Polyamorous

An example of a polyamorous relationship on February 10, 2015 in Athens, Georgia. (Photo/Mercedes E. Bleth)

Openly having several romantic partners at once may seem impossible for more traditional folks, but such an outlook on relationships is becoming increasingly popular in Athens.

Home to Athens Polyamory, the Classic City has a solid polyamorous population that continues to grow.

“[The polyamorous scene in Athens is] small and growing rapidly,” said Eli Gaultney. “It wasn’t something I’d ever heard of five years ago, and these days nearly every person I talk to has at least heard of it. At UGA, I think a lot of people are polyamorous, or at least ethically non-monogamous, without realizing there’s a word for it.”

Roughly a year ago, several Athens citizens formed a Meetup group called Athens Polyamory and began having meetings on the first Saturday of every month.

Gaultney helps run Athens Polyamory and graduated from the University of Georgia with a mathematics degree.

Polyamory is based on the idea that romantic relationships need not require exclusivity to be meaningful.

Seeing love as a positive and generally unlimited resource, polyamorous people see nothing wrong with sharing their love with multiple partners.

“It’s not solely about sex — we want romance,” Gaultney said.

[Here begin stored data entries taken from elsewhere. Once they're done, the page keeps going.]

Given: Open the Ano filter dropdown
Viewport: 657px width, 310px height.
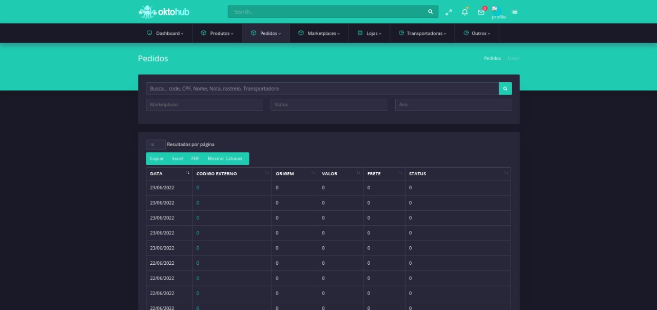Looking at the screenshot, I should point(453,105).
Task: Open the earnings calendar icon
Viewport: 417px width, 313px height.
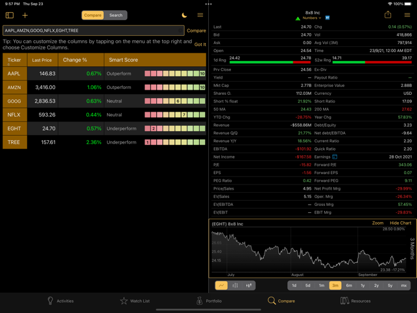Action: 335,157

By definition, polyamory should be consensual to all parties involved and is often egalitarian in nature. As opposed to some other forms of non-monogamy, polyamorous relationships are generally based on pleasing everyone involved.

“I think that one of the biggest things people don’t realize is that there’s so many different ways to do polyamory, and it can be different for each person or group of people,” said Sarah McManus, another organizer of Athens Polyamory. “So it’s more based on figuring out what works in an ethical way than having a specific set of rules.”

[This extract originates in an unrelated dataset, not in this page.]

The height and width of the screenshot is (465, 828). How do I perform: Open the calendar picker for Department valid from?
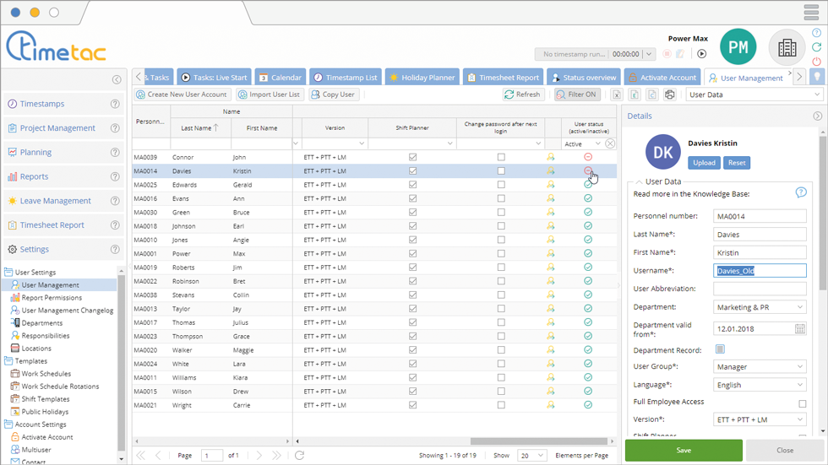pyautogui.click(x=800, y=329)
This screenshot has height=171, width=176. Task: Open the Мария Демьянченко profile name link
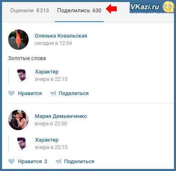(x=61, y=116)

More than just a place to meet with like-minded people, Athens Polyamory sessions often involve lectures or discussions on ways to solve issues important to the polyamorous community.

“We usually meet up at restaurants and talk about things like how people negotiate agreements with their partners,” McManus said. “Or sometimes we bring in speakers to talk about things like nonviolent communication.

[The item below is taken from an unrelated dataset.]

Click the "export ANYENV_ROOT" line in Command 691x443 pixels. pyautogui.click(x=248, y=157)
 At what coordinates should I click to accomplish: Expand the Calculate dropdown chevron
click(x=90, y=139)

Past speakers have included Dr. Elisabeth Sheff, a researcher on polyamory in families, and Alexandra Tyler, a licensed master social worker and therapist who focuses on individuals in socially marginalized groups such as the polyamorous.

Athens Polyamory has several dozen regulars, and there are even more people who identify as polyamorous in or around Athens on dating services such as OkCupid. The group’s Facebook page has close to 100 likes.

“I’d estimate one out of five women or men I’m matched with say they are polyamorous,” Gaultney said. “With both websites and face-to-face connections, I’d guess there are far more polyamorous people in Athens than anyone realizes.”

Although living in the South can definitely be a mixed bag for those with nontraditional relationship ideas, parts of Georgia seem fairly accepting of polyamorous people. Athens and Atlanta both serve as havens for more liberal thought, and polyamory is growing in prevalence in both cities.

“Atlanta actually, surprisingly, has a really big poly community. They organize, I think, the largest conference in the Southeast,” McManus said. “They have an Atlanta poly weekend in the summer with several hundred attendees.”

Despite the general acceptance of polyamory by Athenians, some Athens Polyamory members don’t feel comfortable declaring their relationship philosophy openly.

“I haven’t personally received any kind of backlash, but some people really don’t feel that they can be really out about their relationship style,” McManus said. “That might be from job concerns, or some folks have said that some of the programs at UGA are more conservative and they’re worried about a backlash there.”

In spite of these possible issues, many polyamorous folks will continue their relationships. Either in public or private, those who value polyamory are unlikely to be stopped by the views of others.

“People don’t typically live this lifestyle because of its ease. We just think the fulfillment it provides justifies all the legwork,” Gaultney said. “After all, there’s so much love to share.”